All findings tagged before reaching decision-makers: **Verified** (confirmed against evidence), **Medium** (reported but not independently verified), **Assumed** (inferred, needs validation).

## Related Skills

- `privacy-policy` — SOC 2 Privacy criteria (P1-P8) align directly with privacy policy commitments. Ensure consistency.
- `security-review` — Technical security controls from security-review map to SOC 2 Common Criteria (CC6, CC7, CC8). Use findings to inform gap analysis.

## Examples

### Example 1: Enterprise deal requires SOC 2
**User:** "A prospect wants SOC 2 before signing a $200K contract. We have nothing."

**Good output excerpt:**
> **Business case:** This $200K deal justifies a $30-50K compliance investment. At your stage, every enterprise deal blocked by missing SOC 2 has an opportunity cost.
>
> | Area | Status | Key Gaps |
> |------|--------|----------|
> | Access Control | Partial | MFA not enforced on AWS root, no SSO, no formal reviews |
> | Change Management | Partial | GitHub PRs used but no documented policy |
> | Incident Response | Missing | No documented plan, no on-call rotation |
> | Risk Assessment | Missing | No formal risk assessment conducted |
>
> **Recommended approach:** Type I in 3 months, then begin Type II observation.
> **Immediate actions:** (1) Sign up for compliance automation. (2) Enforce MFA everywhere. (3) Select an auditor with startup experience.
> **Interim response to prospect:** Share security questionnaire response, SOC 2 Type I commitment timeline, and a signed mutual NDA with security addendum.

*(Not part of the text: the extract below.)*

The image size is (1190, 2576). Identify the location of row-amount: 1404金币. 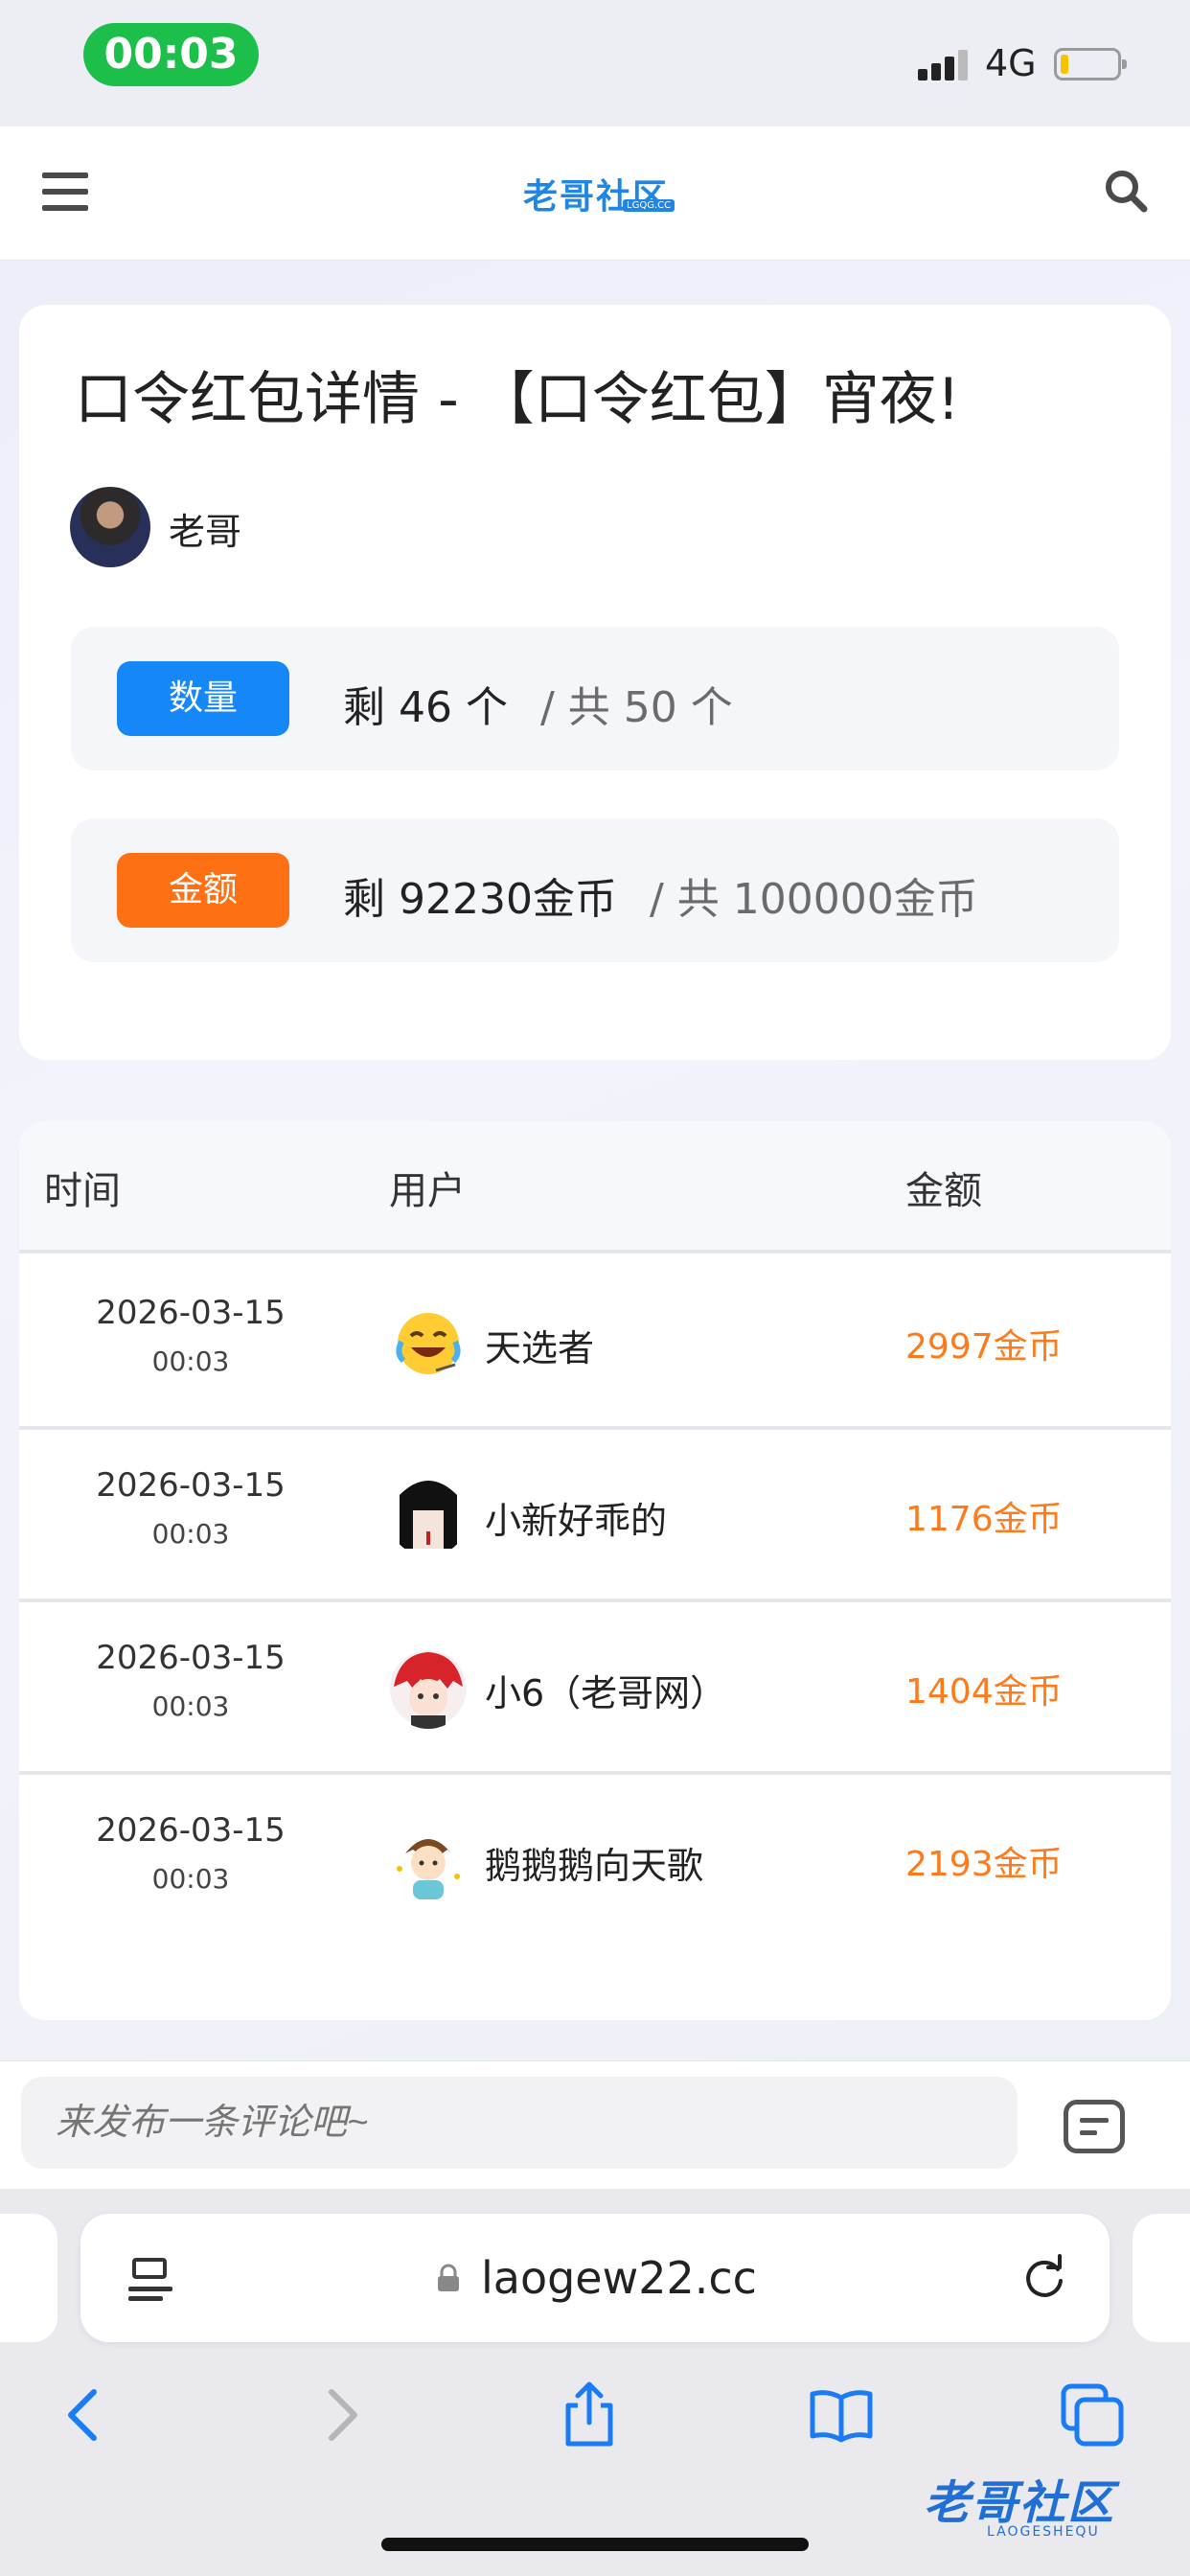
(984, 1692). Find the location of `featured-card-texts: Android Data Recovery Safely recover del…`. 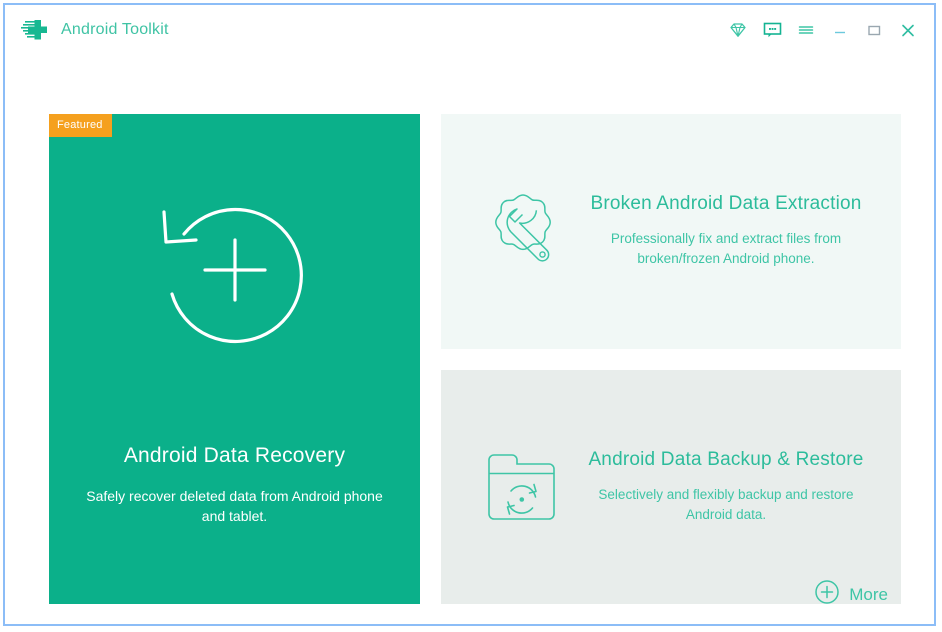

### Example 2: Security posture assessment
**User:** "We already use Okta for SSO and do code reviews. Where are we relative to SOC 2?"

**Good output excerpt:**
> **Gap Analysis Summary: 55% ready**
>
> **Compliant:** CC6.1 Okta SSO with MFA, CC8.1 code reviews via PRs.
> **Partial:** CC6.2 no quarterly access reviews documented, CC7.2 IRP never tested, CC6.3 no formal offboarding checklist.
> **Missing:** CC3.1 no annual risk assessment, CC2.1 no security training, CC9.2 no vendor management, CC4.1 no control monitoring, all 10 required policies need drafting.

---

**Disclaimer:** This skill provides SOC 2 preparation guidance for planning purposes only. It does not constitute legal, audit, or professional compliance advice. SOC 2 reports can only be issued by a licensed CPA firm. Engage a qualified auditor to confirm readiness before scheduling an audit.